A majority of high school students in Israel are not given the tools to understand or discuss controversial or difficult topics, a new survey published on Monday morning has found.

Conducted by the Israel Defense and Security Forum (IDSF), the survey results found that 91% of Israel’s high school teachers believe that students are not sufficiently engaged in the challenges of Israeli society.

Furthermore, the survey shows, an estimated 70% of the 520 participating teachers believe that the education system as a whole does not adequately prepare students for their entry into the IDF after graduation.

"There is a fear among educators to touch on explosive topics from a geographical standpoint, as well as on the value of protecting the homeland and on its conflicts"

Israel Defense and Security Forum

The IDSF was founded in 2020 by former head of the IDF Chief of Staff’s office Brig.-Gen. (res.) Amir Avivi and other retired senior officials from Israeli security establishments. The movement believes that “Israel’s security must be based on its ability to protect itself, by itself,” their website states.

Of those who participated in the survey, 67% believe that the Israeli-Palestinian conflict is barely covered in the national curricula, and 65% believe that students are not familiar enough with the State of Israel and its history and conflicts.

 Israeli high school students participate in Gadna, an Israeli military program that prepares young people for military service (credit: Wikimedia Commons) Israeli high school students participate in Gadna, an Israeli military program that prepares young people for military service (credit: Wikimedia Commons)

In addition to the questionnaire provided to the teachers, a series of discussions and in-depth interviews were held to understand and highlight the main difficulties preventing the deepening of education on these issues.

“There is a fear among educators to touch on explosive topics from a geographical standpoint, as well as on the value of protecting the homeland and on its conflicts,” the IDSF stated, summarizing the findings of these conversations.

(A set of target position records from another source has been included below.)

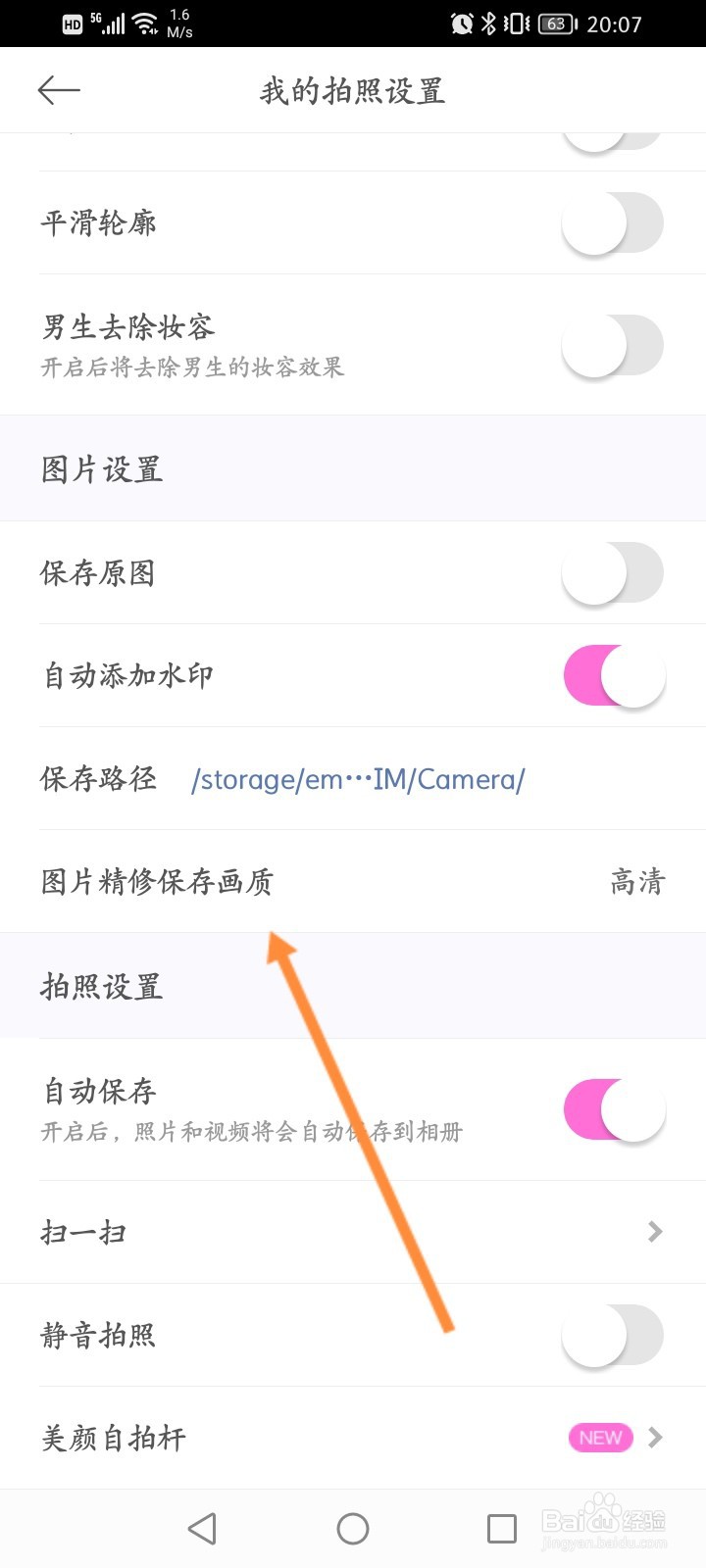
Task: Enable the 平滑轮廓 toggle
Action: click(x=612, y=222)
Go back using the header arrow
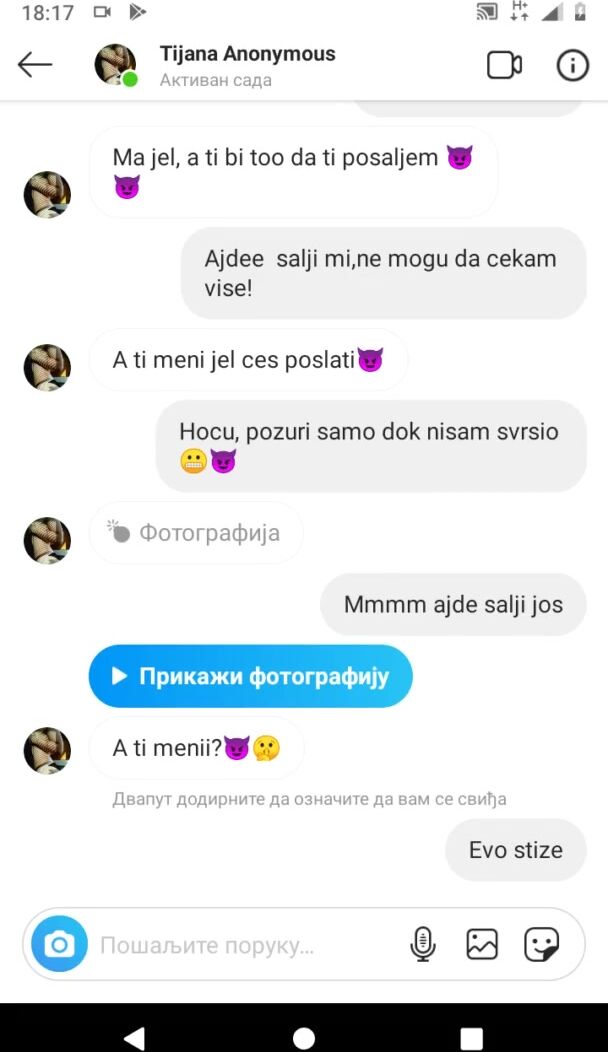 35,65
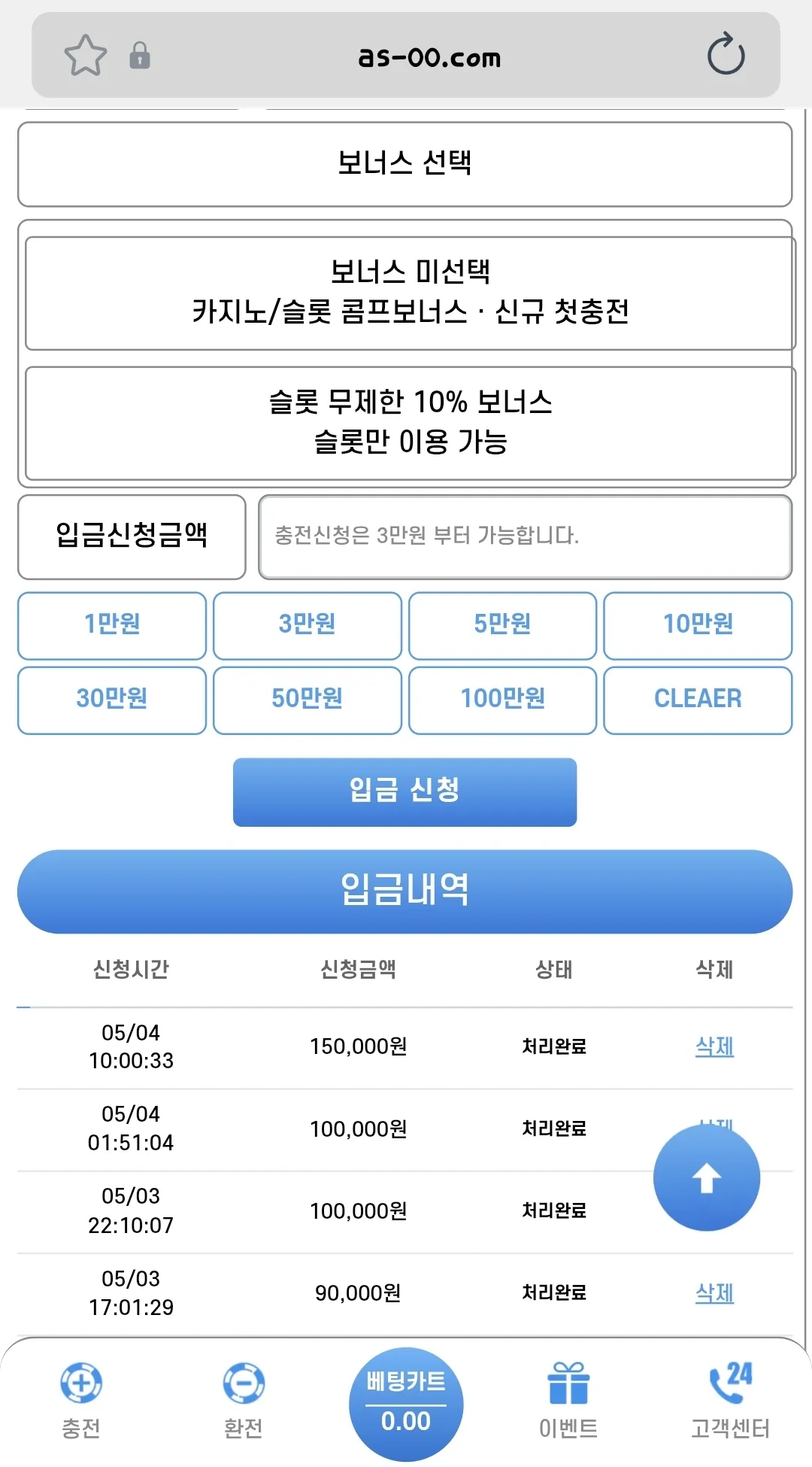
Task: Select the 보너스 미선택 option
Action: [411, 293]
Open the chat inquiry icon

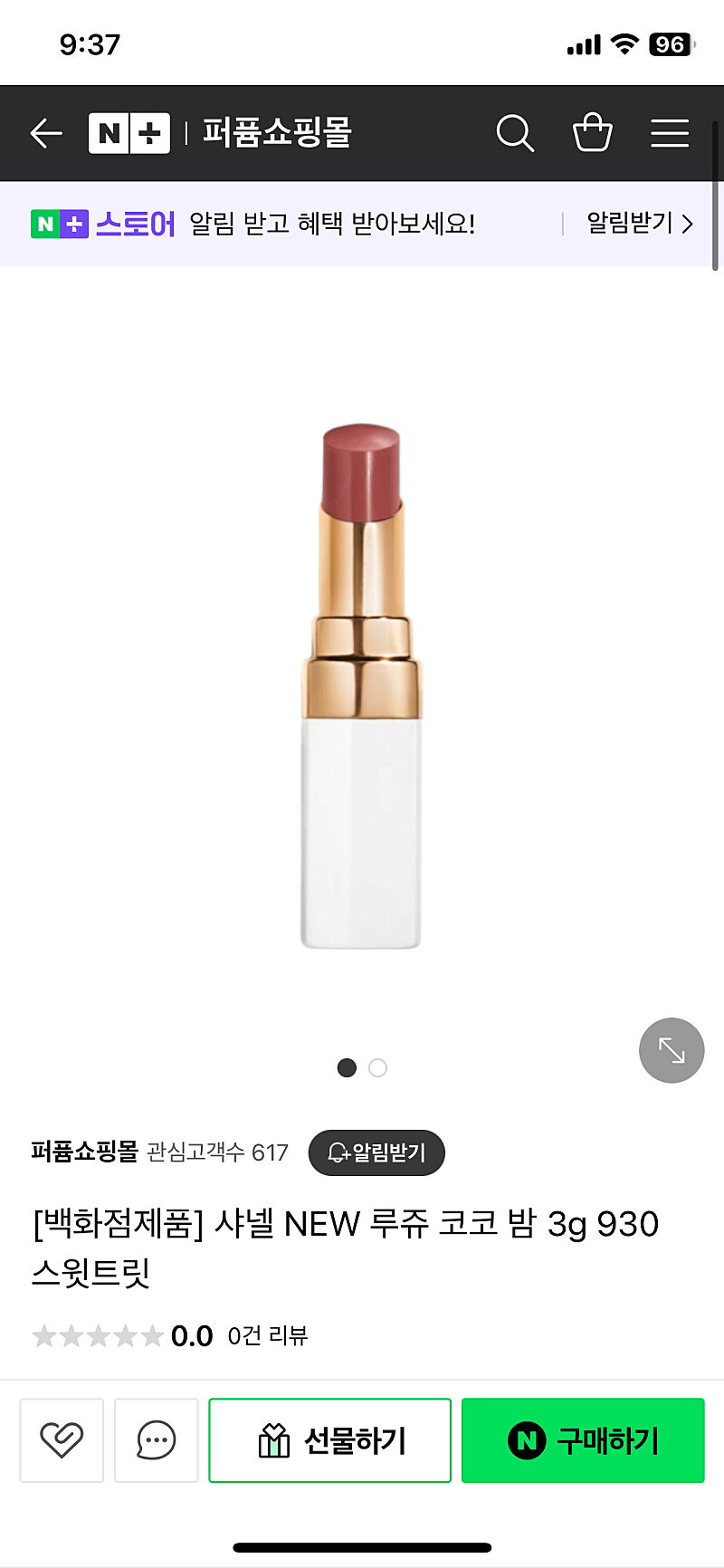click(157, 1440)
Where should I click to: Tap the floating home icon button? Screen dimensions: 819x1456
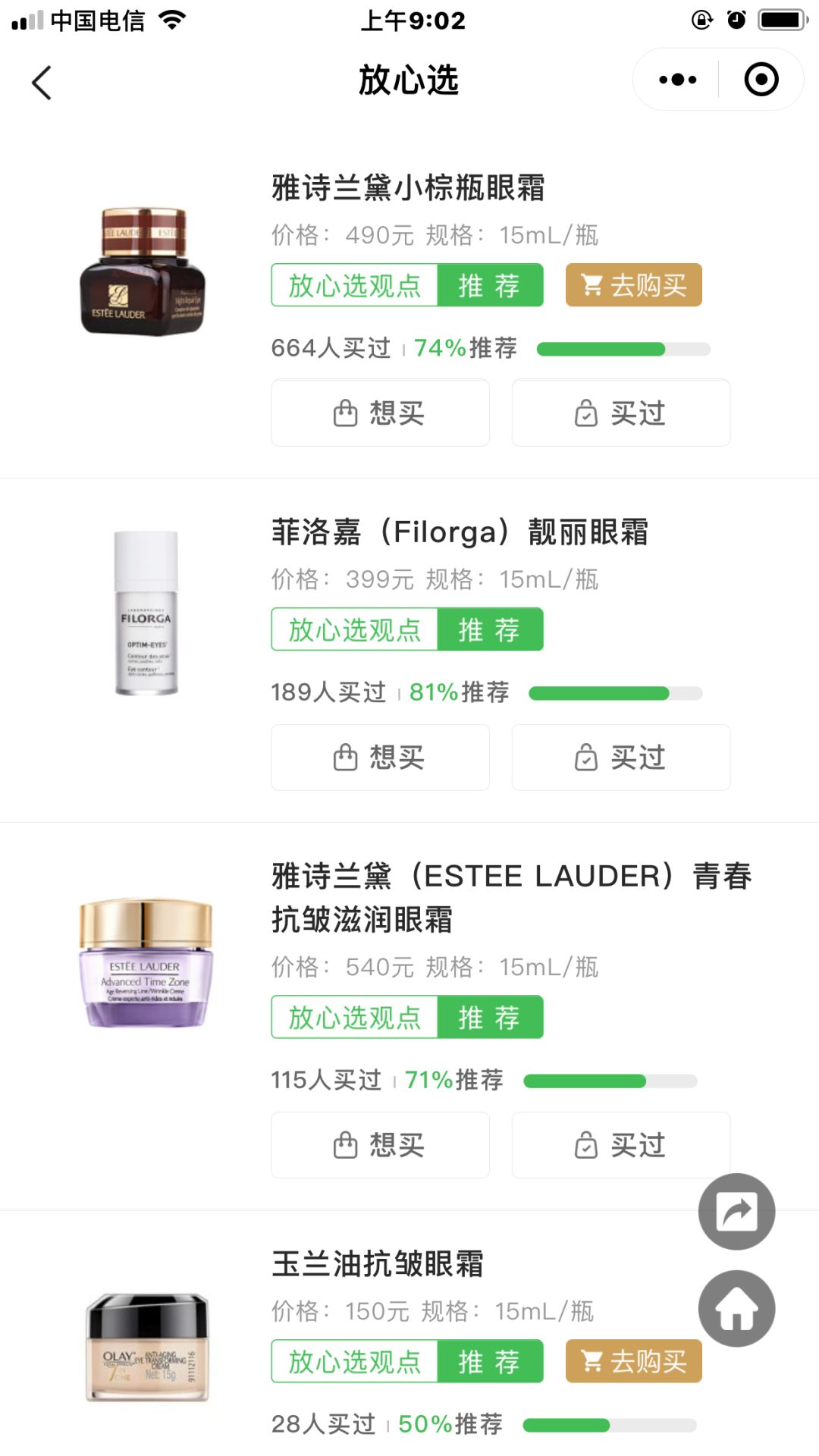736,1309
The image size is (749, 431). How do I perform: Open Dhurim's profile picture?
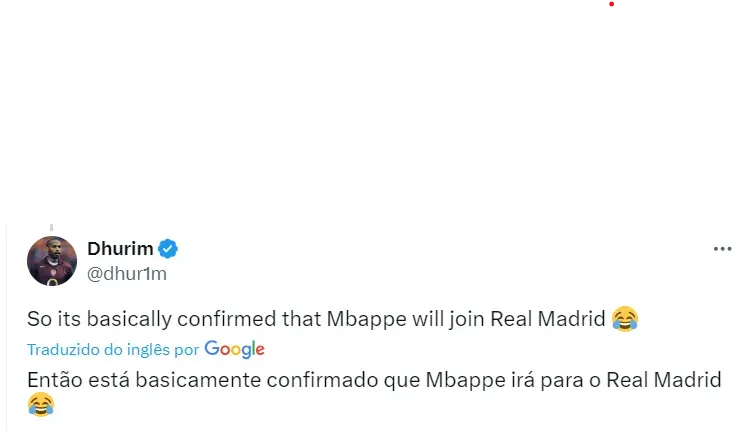point(51,261)
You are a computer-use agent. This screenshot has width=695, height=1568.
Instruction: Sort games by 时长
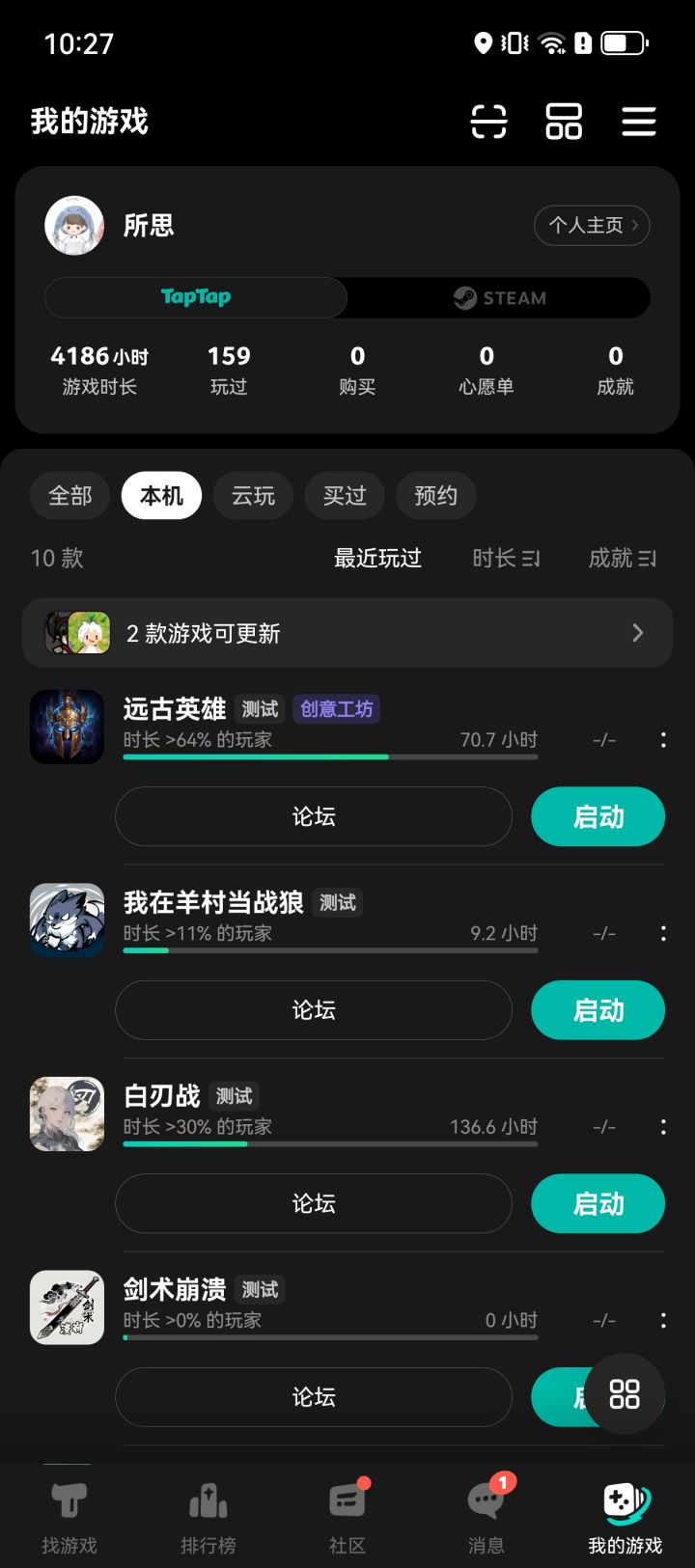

Speaking to Israel Hayom about this phenomenon, lead IDSF researcher Col. (res.) Ronen Itzik explained that high school students today “have a basic lack of knowledge about what is happening here and how we got here. They live here, but do not really know where ‘here’ is, because the textbooks, the curricula and even some of the teachers themselves, try to avoid these explosive topics.”

Falling IDF conscription rates

Yossi Kuperwasser, former director-general of Israel’s now disbanded Strategic Affairs Ministry, stressed to Israel Hayom the importance of teaching the history of the Israeli-Palestinian conflict to students, calling it “an integral part of Zionism.”

“The youth need to understand and recognize the context within which the wars take place, in order to understand the narrative,” he explained. “When this does not happen, it erodes their commitment to what they are required to take risks for as soldiers.”

In recent years, the rates at which men and women are drafted into the IDF have fallen significantly despite the country’s mandatory conscription. According to a 2019 report, only 69% of men and 56% of women were entering the IDF after completing high school. In comparison, these numbers stood at 77% and 69% respectively in 2005.

The falling conscription rates are making a visible difference within the IDF. In March of this year, the Foreign Affairs and Defense Committee reported a shortage of 6,000 troops in key positions such as combat and technological roles, further highlighting the diminishing interest in high school graduates when it comes to enlisting.

In a statement regarding the results of the survey and the cause for concern that it brings, Avivi noted, “the situation reflected in the effectiveness of the education system indicates a dramatic mismatch between what is desired and what is required.”

This, he said, “indicates the national need to build a supplementary curriculum to strengthen the national core values of the Israeli youth.”

“The education system is a significant tool for strengthening the youth’s familiarity with meaningful service, and strengthening its work is at the heart of the values of Israeli society,” he explained.